La acción social es el comportamiento dentro de la sociedad que caracteriza a cada individuo. Tiene un trasfondo subjetivo que le permite cierta particularidad y está fuertemente condicionada por el proceso de socialización. El individuo expresa con su comportamiento su visión del mundo y lo que aspira alcanzar. Cuando este comportamiento es contrario a las normas o lo esperado socialmente, se puede inferir que estamos ante un comportamiento de indisciplina social.

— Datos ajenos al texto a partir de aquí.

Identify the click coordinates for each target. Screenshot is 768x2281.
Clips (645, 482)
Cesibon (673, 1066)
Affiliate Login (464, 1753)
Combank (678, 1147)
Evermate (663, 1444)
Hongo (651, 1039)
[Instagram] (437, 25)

La indisciplina social aparece entonces en la sociedad como expresión de un conflicto social donde las acciones sociales de uno o varios individuos se manifiestan en contradicción con las esperadas por la sociedad en general. Surge como una contradicción entre el comportamiento socialmente deseado y el expresado, la cual debe ser resuelta por mecanismos de regulación social como el control y la persuasión formativa. Sin embargo, puede en veces primar el enfoque reactivo (represor) ante uno que sea preventivo (proactivo). Este tipo de conflictividad expresado en la indisciplina social no puede ser entendida en términos simplistas o como meros desajustes mentales e inexplicables de los sujetos o como una ruptura con el orden establecido. Sin duda son atributos asociados a aquellos comportamientos etiquetados como indisciplinas sociales, pero su conflictividad no es más que la expresión de lo que constituyen fenómenos comunes en cualquier tipo de sociedad.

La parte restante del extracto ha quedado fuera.